Supervised Classification Using Sparse Fisher's LDA
This addresses the need for robust, interpretable classification in high-dimensional data like genomics, but it is incremental as it builds on existing LDA and sparsity techniques.
The paper tackles the problem of supervised classification in high-dimensional settings where Fisher's LDA fails due to singular covariance matrices and lack of interpretability, proposing a sparse method with lasso penalty and shrinkage covariance estimation that performs favorably in simulations and classifies leukemia patients using DNA methylation features.
It is well known that in a supervised classification setting when the number of features is smaller than the number of observations, Fisher's linear discriminant rule is asymptotically Bayes. However, there are numerous modern applications where classification is needed in the high-dimensional setting. Naive implementation of Fisher's rule in this case fails to provide good results because the sample covariance matrix is singular. Moreover, by constructing a classifier that relies on all features the interpretation of the results is challenging. Our goal is to provide robust classification that relies only on a small subset of important features and accounts for the underlying correlation structure. We apply a lasso-type penalty to the discriminant vector to ensure sparsity of the solution and use a shrinkage type estimator for the covariance matrix. The resulting optimization problem is solved using an iterative coordinate ascent algorithm. Furthermore, we analyze the effect of nonconvexity on the sparsity level of the solution and highlight the difference between the penalized and the constrained versions of the problem. The simulation results show that the proposed method performs favorably in comparison to alternatives. The method is used to classify leukemia patients based on DNA methylation features.

• [Things to do]:
1. Copy the part of the text on sparse Fisher's LDA from "The paper tackles" to "using DNA methylation features.".
2. In the text on sparse Fisher's LDA, what kind of algorithm solves the resulting optimization problem?

Collected data entries
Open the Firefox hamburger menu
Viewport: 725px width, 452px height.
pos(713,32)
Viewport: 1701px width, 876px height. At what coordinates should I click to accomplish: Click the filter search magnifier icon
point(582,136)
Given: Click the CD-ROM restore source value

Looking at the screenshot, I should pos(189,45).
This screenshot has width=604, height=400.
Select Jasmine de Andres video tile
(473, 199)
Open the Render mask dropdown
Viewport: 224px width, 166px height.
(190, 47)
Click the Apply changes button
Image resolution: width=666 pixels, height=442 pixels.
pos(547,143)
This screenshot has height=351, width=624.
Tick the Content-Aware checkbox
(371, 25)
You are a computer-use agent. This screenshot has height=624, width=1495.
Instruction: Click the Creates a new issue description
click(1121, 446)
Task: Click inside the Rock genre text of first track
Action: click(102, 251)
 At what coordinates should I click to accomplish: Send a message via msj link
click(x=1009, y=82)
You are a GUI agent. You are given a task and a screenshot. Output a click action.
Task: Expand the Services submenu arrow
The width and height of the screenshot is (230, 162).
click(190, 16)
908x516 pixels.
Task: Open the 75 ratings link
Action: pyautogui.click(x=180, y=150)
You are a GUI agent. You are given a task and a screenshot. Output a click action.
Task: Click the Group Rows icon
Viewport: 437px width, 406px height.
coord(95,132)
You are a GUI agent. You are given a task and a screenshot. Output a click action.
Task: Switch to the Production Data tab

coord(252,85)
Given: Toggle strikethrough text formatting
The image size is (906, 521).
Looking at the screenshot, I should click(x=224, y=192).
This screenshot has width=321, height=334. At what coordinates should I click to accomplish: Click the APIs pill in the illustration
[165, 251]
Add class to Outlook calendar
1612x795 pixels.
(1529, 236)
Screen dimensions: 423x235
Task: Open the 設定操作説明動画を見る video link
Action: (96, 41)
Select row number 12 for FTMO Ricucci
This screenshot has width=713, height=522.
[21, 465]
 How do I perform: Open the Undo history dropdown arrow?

• [Solved problems]:
1.
The paper tackles the problem of supervised classification in high-dimensional settings where Fisher's LDA fails due to singular covariance matrices and lack of interpretability, proposing a sparse method with lasso penalty and shrinkage covariance estimation that performs favorably in simulations and classifies leukemia patients using DNA methylation features.

2. An iterative coordinate ascent algorithm.